### Short problem
From the passage on DKG coordinators below, transcribe everything from "Right -- I think" down to "handle byzantine faults." without altering a word.

### Document section
===============

Now that we have a census, the coordinator carries out DKG as it does today. If the coordinator goes offline, then obviously DKG doesn't complete and the system waits until the next Bitcoin block. If the coordinator equivocates or misbehaves, then signers in the census simply stop participating until the next Bitcoin block, which forces a view change and dislodges the faulty coordinator. If the coordinator is still running DKG when a view change happens, all other signers simply stop participating and wait for the new coordinator to send its "DkgPrePrepare" message.
How does that sound?
EDIT: it seems that the above coordinator is implemented already via the FIRE meta-protocol, in which an honest coordinator can already identify offline, slow, and faulty signers. If we just add the view-change logic to pick coordinators and carry out censuses until DKG completes, I think we'd be in shape.
Right -- I think the FIRE meta-protocol is useful here, but it still needs a coordinator, and a coordinator selection process that can handle byzantine faults.

===============

### Source material
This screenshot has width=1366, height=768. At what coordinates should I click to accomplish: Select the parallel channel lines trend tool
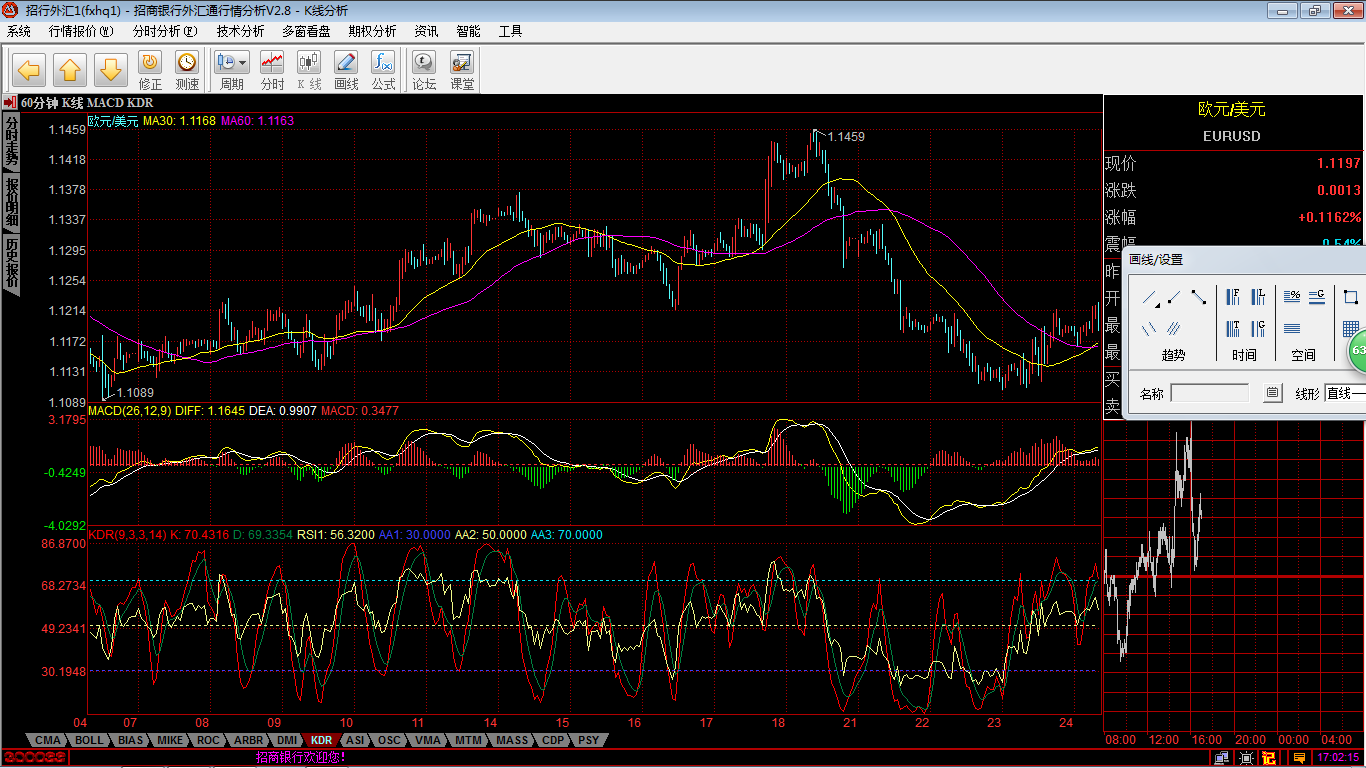(x=1174, y=328)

===============

### Solution to the exercise
Right -- I think the FIRE meta-protocol is useful here, but it still needs a coordinator, and a coordinator selection process that can handle byzantine faults.